THE EXERCISE: Format the stretch of the material from the line containing "The image size is (784, 1515)." through the line containing "Action: point(196,129)" as a Markdown table with the columns Row and Line. Row holds a running number and Line holds the line itself, with blank lines left out.

SOURCE MATERIAL:

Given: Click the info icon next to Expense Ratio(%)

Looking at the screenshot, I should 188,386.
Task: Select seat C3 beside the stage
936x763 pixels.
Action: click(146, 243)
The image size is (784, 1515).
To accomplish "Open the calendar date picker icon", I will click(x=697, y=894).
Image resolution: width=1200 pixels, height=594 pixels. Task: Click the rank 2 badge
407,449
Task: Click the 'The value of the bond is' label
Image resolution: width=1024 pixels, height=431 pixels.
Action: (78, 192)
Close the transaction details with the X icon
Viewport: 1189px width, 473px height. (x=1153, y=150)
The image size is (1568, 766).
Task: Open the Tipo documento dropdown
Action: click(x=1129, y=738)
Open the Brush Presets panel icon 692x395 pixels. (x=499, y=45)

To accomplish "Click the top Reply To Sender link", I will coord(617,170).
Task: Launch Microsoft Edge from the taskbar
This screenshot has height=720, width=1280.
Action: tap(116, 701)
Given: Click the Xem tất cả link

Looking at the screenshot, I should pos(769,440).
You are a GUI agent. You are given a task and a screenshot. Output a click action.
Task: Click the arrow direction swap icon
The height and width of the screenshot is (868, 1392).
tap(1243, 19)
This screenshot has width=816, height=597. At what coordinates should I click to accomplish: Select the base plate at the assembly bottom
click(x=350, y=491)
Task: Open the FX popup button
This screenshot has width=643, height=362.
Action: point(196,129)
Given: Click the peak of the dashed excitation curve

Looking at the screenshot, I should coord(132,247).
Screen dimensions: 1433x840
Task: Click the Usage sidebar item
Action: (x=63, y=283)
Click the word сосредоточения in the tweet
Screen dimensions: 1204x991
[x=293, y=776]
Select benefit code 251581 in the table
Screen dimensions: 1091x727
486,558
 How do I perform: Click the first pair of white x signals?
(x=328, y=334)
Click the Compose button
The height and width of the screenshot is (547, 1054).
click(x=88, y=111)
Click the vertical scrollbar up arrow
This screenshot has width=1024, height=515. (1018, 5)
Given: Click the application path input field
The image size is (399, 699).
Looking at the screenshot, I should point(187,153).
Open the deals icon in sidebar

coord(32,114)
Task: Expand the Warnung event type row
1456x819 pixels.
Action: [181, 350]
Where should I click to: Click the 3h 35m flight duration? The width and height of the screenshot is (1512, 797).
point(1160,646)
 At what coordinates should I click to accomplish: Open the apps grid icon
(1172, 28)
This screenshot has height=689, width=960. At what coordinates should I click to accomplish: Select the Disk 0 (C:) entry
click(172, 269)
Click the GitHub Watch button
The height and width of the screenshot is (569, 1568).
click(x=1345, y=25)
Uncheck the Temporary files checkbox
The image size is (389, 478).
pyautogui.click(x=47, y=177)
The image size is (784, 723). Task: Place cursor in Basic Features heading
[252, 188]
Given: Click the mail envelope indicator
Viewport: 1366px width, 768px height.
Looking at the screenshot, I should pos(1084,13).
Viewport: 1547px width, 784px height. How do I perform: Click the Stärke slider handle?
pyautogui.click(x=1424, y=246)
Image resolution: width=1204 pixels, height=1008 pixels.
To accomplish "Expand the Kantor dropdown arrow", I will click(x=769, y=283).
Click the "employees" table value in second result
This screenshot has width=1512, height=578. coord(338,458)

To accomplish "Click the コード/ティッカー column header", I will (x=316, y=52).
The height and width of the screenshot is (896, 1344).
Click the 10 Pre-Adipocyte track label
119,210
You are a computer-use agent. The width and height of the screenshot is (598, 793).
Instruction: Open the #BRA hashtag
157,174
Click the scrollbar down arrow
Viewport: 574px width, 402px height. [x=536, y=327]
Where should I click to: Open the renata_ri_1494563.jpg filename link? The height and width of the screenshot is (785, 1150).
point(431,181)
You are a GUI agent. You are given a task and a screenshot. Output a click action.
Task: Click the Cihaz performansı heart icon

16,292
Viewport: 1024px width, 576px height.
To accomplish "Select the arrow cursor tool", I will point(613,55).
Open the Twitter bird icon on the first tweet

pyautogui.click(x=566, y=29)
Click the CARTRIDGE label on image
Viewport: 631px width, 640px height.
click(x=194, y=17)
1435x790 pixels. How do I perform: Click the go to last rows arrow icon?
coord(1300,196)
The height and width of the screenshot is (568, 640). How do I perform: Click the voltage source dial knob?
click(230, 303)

SOLUTION TO THE PROBLEM:
| Row | Line |
|---|---|
| 1 | The image size is (784, 1515). |
| 2 | To accomplish "Open the calendar date picker icon", I will click(x=697, y=894). |
| 3 | Image resolution: width=1200 pixels, height=594 pixels. Task: Click the rank 2 badge |
| 4 | 407,449 |
| 5 | Task: Click the 'The value of the bond is' label |
| 6 | Image resolution: width=1024 pixels, height=431 pixels. |
| 7 | Action: (78, 192) |
| 8 | Close the transaction details with the X icon |
| 9 | Viewport: 1189px width, 473px height. (x=1153, y=150) |
| 10 | The image size is (1568, 766). |
| 11 | Task: Open the Tipo documento dropdown |
| 12 | Action: click(x=1129, y=738) |
| 13 | Open the Brush Presets panel icon 692x395 pixels. (x=499, y=45) |
| 14 | To accomplish "Click the top Reply To Sender link", I will coord(617,170). |
| 15 | Task: Launch Microsoft Edge from the taskbar |
| 16 | This screenshot has height=720, width=1280. |
| 17 | Action: tap(116, 701) |
| 18 | Given: Click the Xem tất cả link |
| 19 | Looking at the screenshot, I should pos(769,440). |
| 20 | You are a GUI agent. You are given a task and a screenshot. Output a click action. |
| 21 | Task: Click the arrow direction swap icon |
| 22 | The height and width of the screenshot is (868, 1392). |
| 23 | tap(1243, 19) |
| 24 | This screenshot has width=816, height=597. At what coordinates should I click to accomplish: Select the base plate at the assembly bottom |
| 25 | click(x=350, y=491) |
| 26 | Task: Open the FX popup button |
| 27 | This screenshot has width=643, height=362. |
| 28 | Action: point(196,129) |